Voice Translation Quality by Language TierMetricHigh-Resource LanguagesLow-Resource LanguagesEnglish · Spanish · Mandarin · FrenchSwahili · Bengali · Punjabi · AmharicASR Accuracy95-98% WER75-88% WER (higher error rate)MT Quality (BLEU)40-55 BLEU score20-35 BLEU scoreTTS QualityNatural voice cloningLimited voice varietyPipeline Latency(ASR+MT+TTS)~220-280ms total~280-400ms total

Low-resource language quality is improving rapidly — Meta NLLB-200 and Google Translate cover 200+ languages with acceptable quality for customer service.

ICT Innovations is actively developing real-time voice translation as an upcoming feature for its communications products. This capability is in active development and hasn’t been released yet – but when it ships, it will let agents and customers speak different languages on the same call, opening contact centre operations to multilingual markets without requiring multilingual agents. That’s a meaningful operational change for any organisation serving international customers. The broader industry is already moving in this direction: Google Meet, Microsoft Teams, and Zoom all have early real-time translation features in production, which demonstrates the technology is viable at scale. The challenge for specialist communications platforms is integrating these capabilities at the media-server layer with acceptable latency for live telephony – which is harder than the consumer conferencing implementations, but also where ICT Innovations’ deep FreeSWITCH expertise is directly relevant.

Frequently Asked Questions

How low does latency need to be for real-time voice translation to feel natural?

Human conversations have natural gaps of roughly 150-300ms. A voice translation pipeline needs to add less than 500ms of end-to-end latency to remain conversational. Current state-of-the-art systems achieve this with streaming ASR, optimised MT inference, and low-latency TTS – but it requires careful engineering at each stage and usually means accepting slightly lower translation quality than non-real-time systems that can wait for full sentences.

What languages does modern voice translation support?

Commercial ASR and MT systems cover 100+ languages. Whisper Large V3 supports 99 languages for transcription. Meta’s NLLB-200 covers 200 language pairs for translation. Quality varies significantly: high-resource languages (English, Spanish, Mandarin, French, German) have excellent accuracy across all three pipeline stages, while low-resource languages typically have higher error rates. Voice cloning quality also drops for languages less well-represented in training data.

What is the difference between real-time voice translation and post-call transcription and translation?

Post-call transcription processes a complete recording after a call ends, producing high-accuracy results because the full audio context is available with no latency constraint. Real-time translation must produce results within milliseconds using partial context, so accuracy is lower. The two serve different use cases: post-call for compliance, analytics, and coaching; real-time for live conversations between people speaking different languages.

Is ICT Innovations planning to add voice translation to its products?

Yes. ICT Innovations is currently developing real-time voice translation as an upcoming feature for its communications products, including its contact centre and broadcast platforms. The capability is in active development and has not yet been released. When it ships, it will allow agents and customers to communicate in different languages on live calls without a human interpreter. Updates will be announced on the ICT Innovations blog as development progresses.

Exercise goal:
Decide whether each statement agrees with the text on real-time voice translation, and answer yes or no, quoting the deciding words of the text exactly. 1. Whisper Large V3 supports 99 languages for transcription. 2. ICT Innovations has already released real-time voice translation. 3. Post-call transcription is less accurate than real-time translation. None of the entries is needed for this work.

Data shown:

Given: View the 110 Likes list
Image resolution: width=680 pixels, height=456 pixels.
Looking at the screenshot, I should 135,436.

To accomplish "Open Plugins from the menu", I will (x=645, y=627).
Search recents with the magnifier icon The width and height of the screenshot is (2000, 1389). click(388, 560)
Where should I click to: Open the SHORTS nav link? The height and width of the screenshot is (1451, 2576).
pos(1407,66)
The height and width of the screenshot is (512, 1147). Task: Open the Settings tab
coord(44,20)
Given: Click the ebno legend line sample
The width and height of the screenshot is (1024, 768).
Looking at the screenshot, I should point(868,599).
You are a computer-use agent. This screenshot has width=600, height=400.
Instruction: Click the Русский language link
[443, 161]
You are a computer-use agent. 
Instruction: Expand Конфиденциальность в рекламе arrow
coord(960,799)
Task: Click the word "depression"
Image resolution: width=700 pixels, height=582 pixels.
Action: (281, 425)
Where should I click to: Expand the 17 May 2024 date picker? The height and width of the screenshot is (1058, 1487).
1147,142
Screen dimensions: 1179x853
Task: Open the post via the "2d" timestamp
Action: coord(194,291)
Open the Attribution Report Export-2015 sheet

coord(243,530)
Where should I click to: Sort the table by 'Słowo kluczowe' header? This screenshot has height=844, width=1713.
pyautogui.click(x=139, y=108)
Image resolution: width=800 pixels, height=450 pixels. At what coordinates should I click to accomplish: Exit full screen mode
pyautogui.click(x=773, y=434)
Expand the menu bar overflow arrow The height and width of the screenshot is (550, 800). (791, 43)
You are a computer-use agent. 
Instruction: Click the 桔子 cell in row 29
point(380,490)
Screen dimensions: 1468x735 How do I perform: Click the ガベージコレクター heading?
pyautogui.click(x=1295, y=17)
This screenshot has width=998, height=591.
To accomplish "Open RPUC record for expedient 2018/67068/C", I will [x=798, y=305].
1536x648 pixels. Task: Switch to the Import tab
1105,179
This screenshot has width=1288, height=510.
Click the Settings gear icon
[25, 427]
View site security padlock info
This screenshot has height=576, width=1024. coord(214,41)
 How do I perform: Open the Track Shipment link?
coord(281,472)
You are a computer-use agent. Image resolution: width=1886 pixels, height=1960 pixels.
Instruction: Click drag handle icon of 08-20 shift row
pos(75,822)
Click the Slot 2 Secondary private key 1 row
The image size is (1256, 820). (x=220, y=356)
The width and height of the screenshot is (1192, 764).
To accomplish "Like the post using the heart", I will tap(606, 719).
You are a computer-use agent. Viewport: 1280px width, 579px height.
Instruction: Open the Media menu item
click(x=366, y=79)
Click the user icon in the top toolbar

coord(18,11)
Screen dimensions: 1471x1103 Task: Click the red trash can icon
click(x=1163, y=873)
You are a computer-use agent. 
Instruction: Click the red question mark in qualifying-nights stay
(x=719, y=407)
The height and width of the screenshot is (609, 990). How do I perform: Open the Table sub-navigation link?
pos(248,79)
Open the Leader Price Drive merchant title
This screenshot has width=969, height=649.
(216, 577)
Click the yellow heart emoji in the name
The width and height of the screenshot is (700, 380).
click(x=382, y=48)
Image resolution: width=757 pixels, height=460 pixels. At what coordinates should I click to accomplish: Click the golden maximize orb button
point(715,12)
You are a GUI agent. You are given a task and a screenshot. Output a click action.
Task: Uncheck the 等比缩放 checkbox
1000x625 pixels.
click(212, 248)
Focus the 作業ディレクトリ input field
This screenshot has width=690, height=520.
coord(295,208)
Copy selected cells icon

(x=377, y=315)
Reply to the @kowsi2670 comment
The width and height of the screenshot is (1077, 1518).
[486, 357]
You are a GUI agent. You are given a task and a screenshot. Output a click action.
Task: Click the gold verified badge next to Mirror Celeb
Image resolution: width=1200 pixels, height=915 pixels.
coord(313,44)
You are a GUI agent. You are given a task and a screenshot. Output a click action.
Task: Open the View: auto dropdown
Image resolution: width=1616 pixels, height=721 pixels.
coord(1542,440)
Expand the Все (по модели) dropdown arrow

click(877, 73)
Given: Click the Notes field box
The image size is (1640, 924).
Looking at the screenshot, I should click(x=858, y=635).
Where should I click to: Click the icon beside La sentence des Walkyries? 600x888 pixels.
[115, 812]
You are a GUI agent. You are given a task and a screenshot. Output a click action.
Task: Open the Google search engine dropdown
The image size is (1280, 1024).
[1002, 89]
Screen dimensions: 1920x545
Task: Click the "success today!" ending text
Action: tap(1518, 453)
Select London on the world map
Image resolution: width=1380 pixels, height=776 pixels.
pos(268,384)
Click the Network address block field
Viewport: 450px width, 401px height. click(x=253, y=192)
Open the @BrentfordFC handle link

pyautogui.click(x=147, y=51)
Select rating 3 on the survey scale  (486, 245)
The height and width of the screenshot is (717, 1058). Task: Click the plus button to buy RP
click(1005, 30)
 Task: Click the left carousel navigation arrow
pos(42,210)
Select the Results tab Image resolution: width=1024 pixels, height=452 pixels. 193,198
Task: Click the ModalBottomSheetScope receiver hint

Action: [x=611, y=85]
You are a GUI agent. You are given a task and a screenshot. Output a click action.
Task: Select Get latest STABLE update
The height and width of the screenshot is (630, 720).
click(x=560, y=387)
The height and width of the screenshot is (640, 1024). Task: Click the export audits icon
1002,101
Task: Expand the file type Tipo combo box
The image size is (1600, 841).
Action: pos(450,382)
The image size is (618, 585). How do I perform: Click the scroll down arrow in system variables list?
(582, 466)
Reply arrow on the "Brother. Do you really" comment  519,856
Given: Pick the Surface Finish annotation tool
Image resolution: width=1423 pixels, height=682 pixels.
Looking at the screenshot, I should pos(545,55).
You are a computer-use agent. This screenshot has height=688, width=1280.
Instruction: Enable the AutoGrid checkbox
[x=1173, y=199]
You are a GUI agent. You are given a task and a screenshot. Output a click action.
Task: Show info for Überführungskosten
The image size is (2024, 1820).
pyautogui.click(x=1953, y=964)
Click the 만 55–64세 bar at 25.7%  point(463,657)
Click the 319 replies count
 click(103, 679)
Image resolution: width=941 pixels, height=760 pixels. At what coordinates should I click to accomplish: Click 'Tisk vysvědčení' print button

Reply to the task:
1. Yes: "Whisper Large V3 supports 99 languages for transcription."
2. No: "The capability is in active development and has not yet been released."
3. No: "Real-time translation must produce results within milliseconds using partial context, so accuracy is lower."